Tanzanie: des écoles enseignent des chansons et danses locales pour protéger les petites communautés - Reportage Afrique

Tanzanie : des écoles enseignent des chansons et danses locales pour protéger les petites communautés

En Tanzanie, le swahili est bien plus qu’une simple langue ; c’est une véritable culture. À Bagamoyo, située à 70 km au nord de Dar es Salaam, l’école historique TaSuBa (Institut des Arts et de la Culture) forme les futures générations d’artistes tanzaniens. Cette institution unique en Afrique de l’Est s’engage à transmettre les chansons et danses des communautés locales, tout en les traduisant en kiswahili.

« Cette chanson s’appelle Lekatulinge ; c’est une danse pour s’amuser, en swahili. Lekatulingue signifie « amusons-nous » », explique Epimack Luanda, professeur de danse à TaSuBa. Sous l’ombre de grands manguiers, il observe une cinquantaine d’élèves en pleine répétition. Ancien enseignant de kiswahili, il souligne l’importance de cette langue commune pour la transmission des traditions artistiques : « Nous avons plus de 125 tribus différentes, mais nous sommes tous connectés grâce au kiswahili. »

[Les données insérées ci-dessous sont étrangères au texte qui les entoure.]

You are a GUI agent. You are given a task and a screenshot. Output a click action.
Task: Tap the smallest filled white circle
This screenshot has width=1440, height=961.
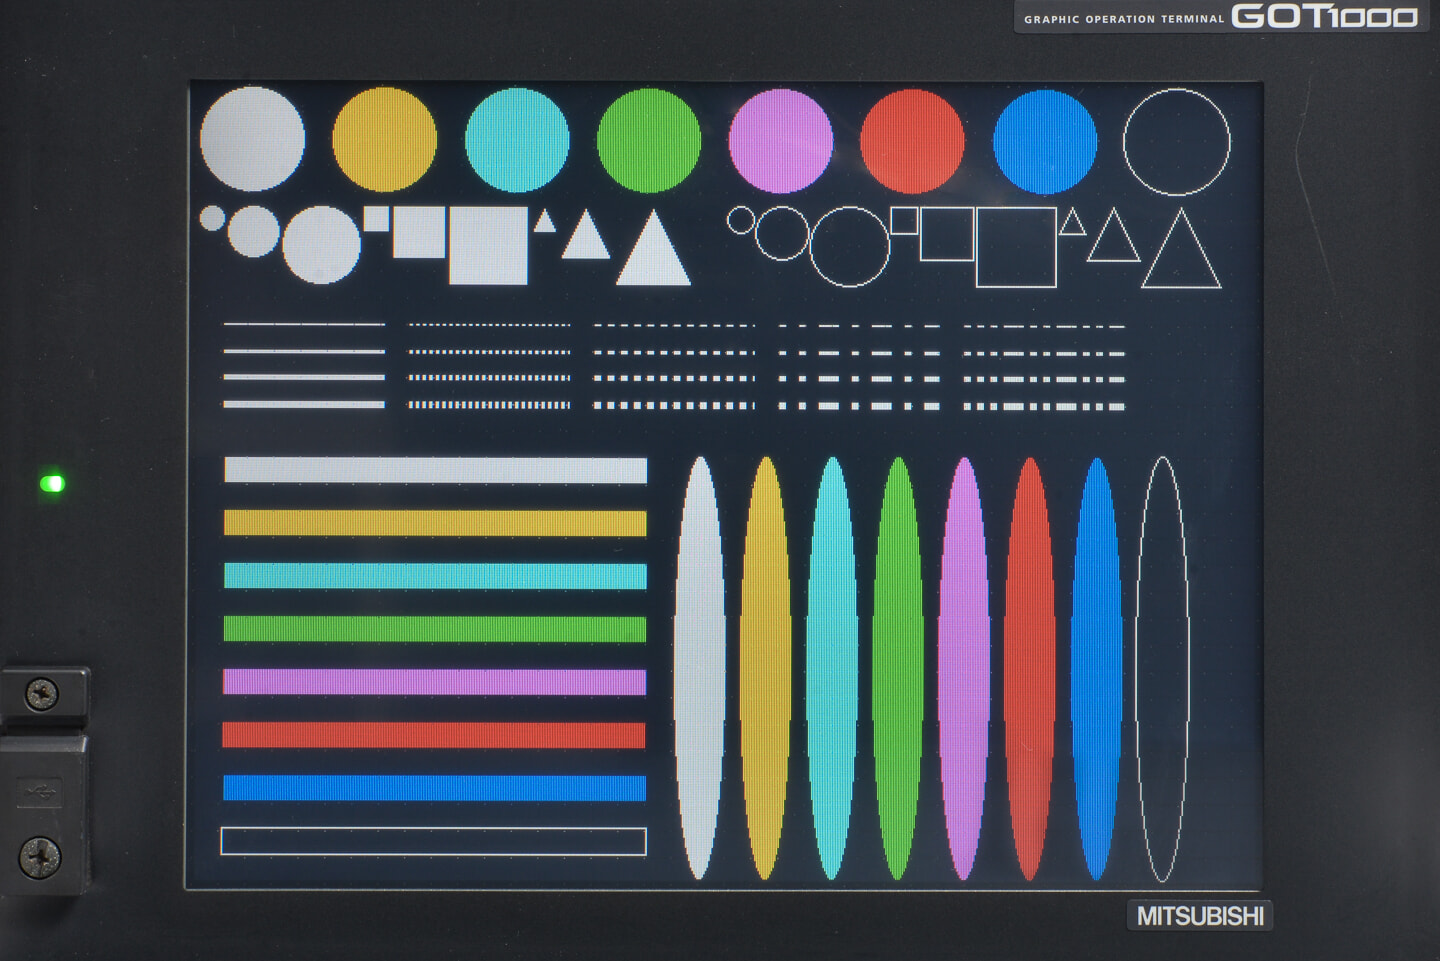coord(212,218)
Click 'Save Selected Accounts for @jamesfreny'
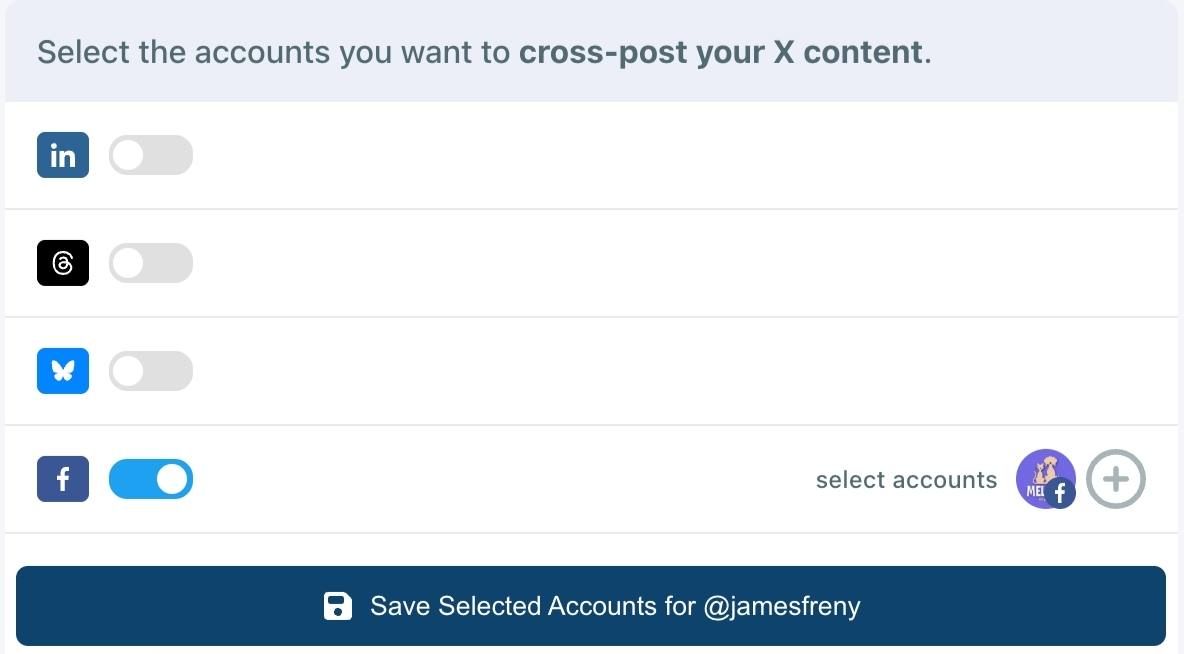 click(x=592, y=606)

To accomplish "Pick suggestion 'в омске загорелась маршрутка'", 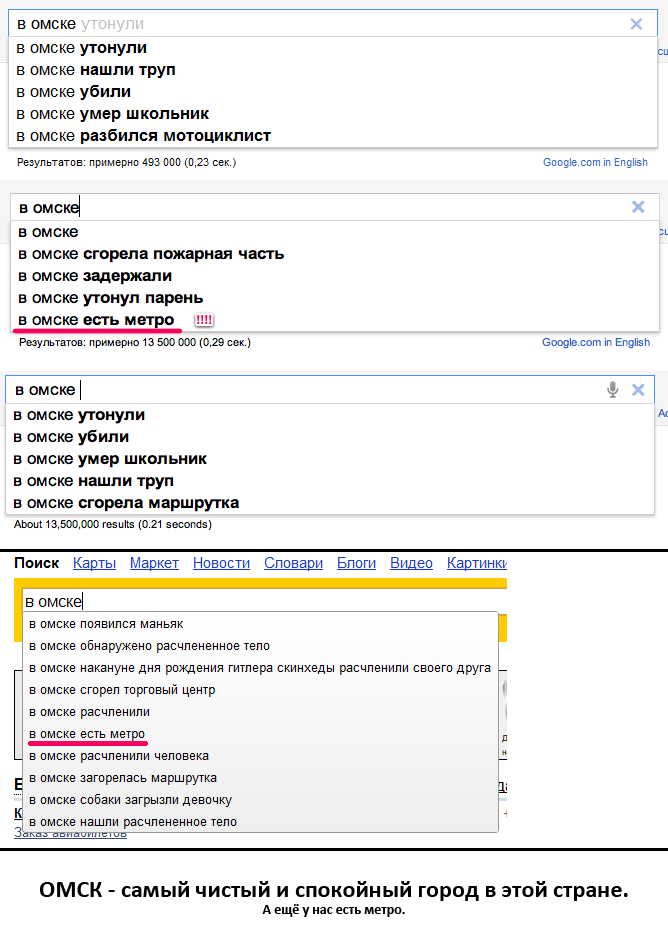I will pos(122,778).
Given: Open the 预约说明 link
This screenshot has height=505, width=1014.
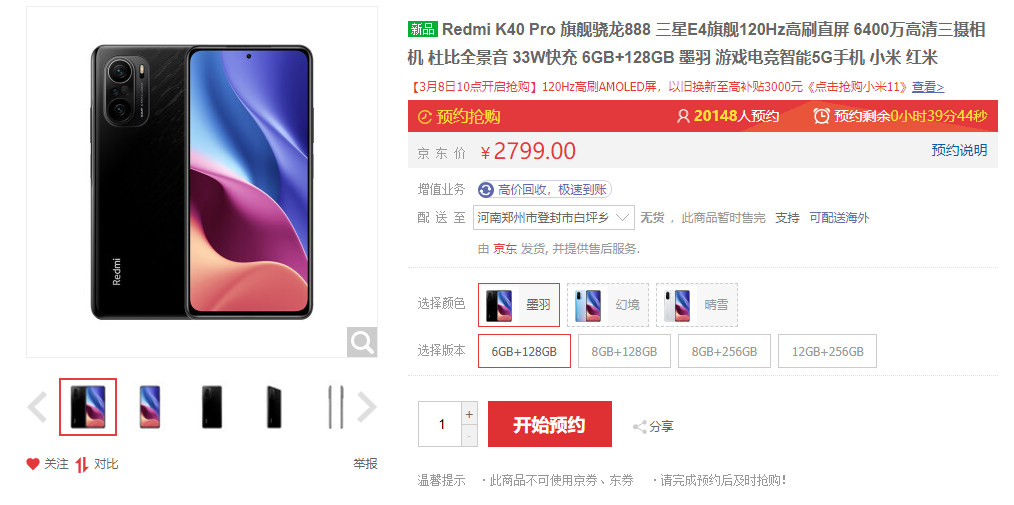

Parmi les élèves, Fatuma, 21 ans, venue d’Arusha, exprime sa fierté d’étudier à TaSuBa. Ces danses et chants traditionnels lui tiennent à cœur depuis son enfance. Elle précise que le kiswahili joue un rôle crucial dans la transmission des traditions : « La plupart des chansons sont en langue tribale, donc on ajoute un peu de kiswahili pour que tout le monde puisse comprendre. »

Revellian, 29 ans, renchérit sur l’importance de l’école : « La plupart d’entre nous est née en ville, on ne connaît rien de notre culture, de notre langue. Ici, on apprend tout ça : les traditions, les chants, les rythmes. »

Le théâtre swahili, qui englobe diverses formes d’art, est historiquement accessible à tous, grâce à l’utilisation de la langue commune. Cependant, la situation a évolué récemment ; les artistes évitent désormais d’aborder des sujets politiques sensibles. Shabani Mbatta, professeur et membre de la troupe Bagamoyo Players, explique : « Si tu essaies de parler de choses négatives comme la corruption, alors tu es en danger. On faisait ça avant, mais plus maintenant. »

La situation actuelle illustre les défis auxquels font face les artistes en Tanzanie, tout en soulignant l’importance des écoles comme TaSuBa pour préserver et transmettre la richesse culturelle du pays.